Hero worship: A primitive, submissive, anti-enlightenment trait

Actor Rajni’s new movie Kaala released on 6-Jun-2018. His fans created their usual furore by blocking traffic, having giant banners erected on the streets and worshipping him by pouring milk on the banners. This frenzy of their primitive urges consumes his fans for a few days before they think of anything else. I do sometimes understand that government should not intervene in people’s lives but such behaviours are borderline sociopathic. Pouring huge quantity of milk on banners to mark celebration when you have babies dying of hunger and malnutrition is a venomous habit. While I do realise the actors might not condone it but they do not oppose it either. In one way, they depend on the fanatic following to keep them in business. This behaviour once again brings the entire topic of hero worship to the forefront of public debate.

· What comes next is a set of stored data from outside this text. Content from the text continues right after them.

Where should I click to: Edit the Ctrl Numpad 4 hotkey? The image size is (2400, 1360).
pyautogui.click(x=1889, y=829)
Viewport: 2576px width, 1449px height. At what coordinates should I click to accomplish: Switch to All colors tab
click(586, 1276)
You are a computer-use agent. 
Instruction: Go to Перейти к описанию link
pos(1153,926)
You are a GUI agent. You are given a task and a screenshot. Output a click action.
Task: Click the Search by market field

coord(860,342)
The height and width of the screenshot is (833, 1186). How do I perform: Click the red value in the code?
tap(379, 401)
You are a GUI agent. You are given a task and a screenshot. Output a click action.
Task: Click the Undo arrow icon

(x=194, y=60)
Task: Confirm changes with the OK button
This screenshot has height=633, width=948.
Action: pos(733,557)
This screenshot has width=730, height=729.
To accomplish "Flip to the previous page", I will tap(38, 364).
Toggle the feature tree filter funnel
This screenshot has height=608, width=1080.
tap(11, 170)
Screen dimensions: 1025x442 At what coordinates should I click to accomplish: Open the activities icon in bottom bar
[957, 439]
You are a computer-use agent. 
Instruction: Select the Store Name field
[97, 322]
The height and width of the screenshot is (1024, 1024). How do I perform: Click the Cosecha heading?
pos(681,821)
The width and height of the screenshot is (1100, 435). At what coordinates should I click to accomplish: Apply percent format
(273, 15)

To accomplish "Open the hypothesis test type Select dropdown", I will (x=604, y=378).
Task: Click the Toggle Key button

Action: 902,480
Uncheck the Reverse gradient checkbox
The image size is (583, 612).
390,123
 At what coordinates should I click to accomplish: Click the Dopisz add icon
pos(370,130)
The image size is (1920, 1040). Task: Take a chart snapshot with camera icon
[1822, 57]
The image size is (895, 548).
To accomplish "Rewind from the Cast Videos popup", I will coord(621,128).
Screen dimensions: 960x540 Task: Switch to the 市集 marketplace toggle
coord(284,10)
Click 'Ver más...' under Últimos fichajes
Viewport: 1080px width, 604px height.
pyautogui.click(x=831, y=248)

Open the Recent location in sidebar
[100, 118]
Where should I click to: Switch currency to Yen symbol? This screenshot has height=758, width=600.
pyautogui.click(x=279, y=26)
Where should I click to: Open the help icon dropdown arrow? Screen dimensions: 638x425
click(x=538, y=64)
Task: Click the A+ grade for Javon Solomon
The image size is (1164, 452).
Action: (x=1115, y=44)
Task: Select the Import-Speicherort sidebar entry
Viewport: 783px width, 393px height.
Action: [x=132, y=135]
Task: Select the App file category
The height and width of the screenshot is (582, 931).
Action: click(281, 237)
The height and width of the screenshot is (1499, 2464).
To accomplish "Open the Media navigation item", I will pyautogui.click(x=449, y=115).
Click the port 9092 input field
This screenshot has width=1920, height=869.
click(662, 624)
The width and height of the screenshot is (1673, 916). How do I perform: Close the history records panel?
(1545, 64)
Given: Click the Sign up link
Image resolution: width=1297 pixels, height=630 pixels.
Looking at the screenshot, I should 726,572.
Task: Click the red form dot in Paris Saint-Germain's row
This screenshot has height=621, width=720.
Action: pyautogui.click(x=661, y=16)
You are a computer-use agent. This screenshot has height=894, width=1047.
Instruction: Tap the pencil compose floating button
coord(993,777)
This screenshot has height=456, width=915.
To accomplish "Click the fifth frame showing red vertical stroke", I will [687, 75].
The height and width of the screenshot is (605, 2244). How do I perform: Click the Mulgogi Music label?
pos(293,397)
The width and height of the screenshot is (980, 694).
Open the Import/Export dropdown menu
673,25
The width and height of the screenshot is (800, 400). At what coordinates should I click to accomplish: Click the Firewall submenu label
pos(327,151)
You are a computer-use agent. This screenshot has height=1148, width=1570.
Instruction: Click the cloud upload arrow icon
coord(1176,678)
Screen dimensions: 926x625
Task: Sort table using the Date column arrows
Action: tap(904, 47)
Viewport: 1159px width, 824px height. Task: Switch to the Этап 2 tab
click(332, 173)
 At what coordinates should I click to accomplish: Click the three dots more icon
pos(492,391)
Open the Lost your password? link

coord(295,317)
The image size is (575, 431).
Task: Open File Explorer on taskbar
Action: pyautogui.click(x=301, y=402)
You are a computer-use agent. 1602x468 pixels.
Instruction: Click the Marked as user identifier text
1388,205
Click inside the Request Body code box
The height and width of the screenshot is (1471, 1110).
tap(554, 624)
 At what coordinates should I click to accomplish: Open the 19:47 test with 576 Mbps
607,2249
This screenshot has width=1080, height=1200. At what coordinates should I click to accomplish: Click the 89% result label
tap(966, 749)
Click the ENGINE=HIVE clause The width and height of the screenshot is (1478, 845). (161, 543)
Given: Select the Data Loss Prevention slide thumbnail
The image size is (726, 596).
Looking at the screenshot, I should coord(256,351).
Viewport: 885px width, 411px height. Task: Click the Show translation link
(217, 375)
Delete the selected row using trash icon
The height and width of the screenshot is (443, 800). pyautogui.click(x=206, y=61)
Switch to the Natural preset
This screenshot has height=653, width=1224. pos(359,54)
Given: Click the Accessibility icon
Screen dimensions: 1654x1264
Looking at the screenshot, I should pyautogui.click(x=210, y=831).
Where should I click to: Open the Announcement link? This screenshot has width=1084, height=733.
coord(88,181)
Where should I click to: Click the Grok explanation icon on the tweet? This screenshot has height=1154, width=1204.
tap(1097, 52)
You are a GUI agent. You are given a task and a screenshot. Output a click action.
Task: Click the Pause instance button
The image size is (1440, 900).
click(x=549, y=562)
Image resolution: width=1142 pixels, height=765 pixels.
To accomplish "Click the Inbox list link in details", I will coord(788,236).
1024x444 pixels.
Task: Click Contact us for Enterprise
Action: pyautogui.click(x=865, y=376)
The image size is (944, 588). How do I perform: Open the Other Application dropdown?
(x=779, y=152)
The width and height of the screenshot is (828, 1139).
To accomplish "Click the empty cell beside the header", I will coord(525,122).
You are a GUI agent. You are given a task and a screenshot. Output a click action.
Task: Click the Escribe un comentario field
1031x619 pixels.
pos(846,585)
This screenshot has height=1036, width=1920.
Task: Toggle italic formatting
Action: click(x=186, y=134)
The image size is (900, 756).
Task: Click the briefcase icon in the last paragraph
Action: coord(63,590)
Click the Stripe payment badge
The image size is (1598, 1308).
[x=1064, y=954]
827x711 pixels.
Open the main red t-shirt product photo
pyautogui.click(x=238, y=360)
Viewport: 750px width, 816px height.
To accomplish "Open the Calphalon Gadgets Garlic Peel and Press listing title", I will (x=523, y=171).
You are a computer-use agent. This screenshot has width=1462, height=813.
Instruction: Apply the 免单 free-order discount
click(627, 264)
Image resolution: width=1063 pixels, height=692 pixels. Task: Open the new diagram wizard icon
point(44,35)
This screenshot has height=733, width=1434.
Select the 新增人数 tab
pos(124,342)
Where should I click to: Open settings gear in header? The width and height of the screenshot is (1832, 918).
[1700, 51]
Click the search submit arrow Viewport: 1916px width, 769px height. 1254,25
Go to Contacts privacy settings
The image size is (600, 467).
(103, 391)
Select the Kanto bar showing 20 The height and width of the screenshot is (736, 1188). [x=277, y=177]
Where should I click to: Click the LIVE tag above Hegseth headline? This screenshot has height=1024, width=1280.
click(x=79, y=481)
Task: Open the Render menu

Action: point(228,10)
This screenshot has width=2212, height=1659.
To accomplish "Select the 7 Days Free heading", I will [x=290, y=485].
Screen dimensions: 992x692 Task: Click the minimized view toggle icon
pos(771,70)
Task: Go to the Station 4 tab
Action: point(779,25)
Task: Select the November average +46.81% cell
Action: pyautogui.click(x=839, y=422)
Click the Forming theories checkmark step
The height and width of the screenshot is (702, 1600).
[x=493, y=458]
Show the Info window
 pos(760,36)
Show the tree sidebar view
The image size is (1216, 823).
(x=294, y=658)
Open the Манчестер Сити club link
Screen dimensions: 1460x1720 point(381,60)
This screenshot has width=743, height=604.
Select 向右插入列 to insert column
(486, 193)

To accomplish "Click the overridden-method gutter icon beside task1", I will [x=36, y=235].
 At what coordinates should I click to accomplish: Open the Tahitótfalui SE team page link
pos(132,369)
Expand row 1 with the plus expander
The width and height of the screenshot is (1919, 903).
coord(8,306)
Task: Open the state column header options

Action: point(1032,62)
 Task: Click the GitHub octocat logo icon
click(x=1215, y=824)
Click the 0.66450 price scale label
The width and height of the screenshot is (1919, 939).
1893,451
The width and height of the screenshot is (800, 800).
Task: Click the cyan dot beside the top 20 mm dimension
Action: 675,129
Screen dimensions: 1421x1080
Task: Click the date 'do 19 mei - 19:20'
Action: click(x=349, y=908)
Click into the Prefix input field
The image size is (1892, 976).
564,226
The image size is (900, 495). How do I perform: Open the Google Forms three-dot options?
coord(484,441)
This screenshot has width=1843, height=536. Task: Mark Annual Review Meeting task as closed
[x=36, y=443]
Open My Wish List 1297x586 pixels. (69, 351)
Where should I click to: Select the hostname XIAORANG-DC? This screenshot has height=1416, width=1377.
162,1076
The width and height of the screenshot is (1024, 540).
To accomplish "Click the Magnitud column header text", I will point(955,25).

Oxford Dictionary defines hero worship as an excessive admiration for someone. There are two key words here which make the trait extremely uncomfortable, first one is the adjective ‘excessive’ and the second one is the object ‘someone’. Any form of excessive admiration is going to be dangerous and if people start to admire individuals rather than behaviours, then you are surrendering your critical faculties to the whim of the admired.

Collage-Heroworship.jpgCollage of different hero worships in India

There is definitely a psychological and as an extension of the evolutionary reason for hero worship. I am definitely not an expert in the field but there are some good articles written in this area. The need for a hero figure who can solve all the worldly issues has resulted in allegories, the creation of Gods and prophets. As much as the archetype of longing for such heroic figures can have a primitive and evolutionary background, it doesn’t make the acting on this belief intellectually credible. We have a primitive urge to procreate as much as we can but most of us don’t do it as it is not needed and mostly counterproductive. The development of our large brain and its ability to process provides homo sapiens with the advantage of thinking beyond these legacies. I do see the point where some philosophers believe in a pragmatic nature of truth, whereby making actions like hero worship credible as a result of the net comfort it brings to the individuals who believe in it. However, I do not buy into that theory. It diminishes the expectation in people to think and act responsibly. Further, it also disregards the entire collective human knowledge we have gained from our history. Hero worship had no positive impact on the society and it is of no use in the present era.

On a more practical level, I find the behaviour of worshipping individuals as an enslavement of the human mind. It is a very submissive trait where one surrenders their critical faculties to the whim of individual being worshipped as the hero. This leads them to exhibit eccentric behaviours in favour of the hero. It also prevents people from seeing the flaws of the hero. I am fine with people looking at a trait and admiring a trait in other individuals but worshipping individuals come will be a slippery slope considering people exhibit complex and often contradictory behaviours. The idea of enlightenment in the modern philosophical context is one of reason, progress, liberty, emancipation and fraternity. I do not think hero workship, however defensible it may be from an evolutionary perspective can be squared into that category.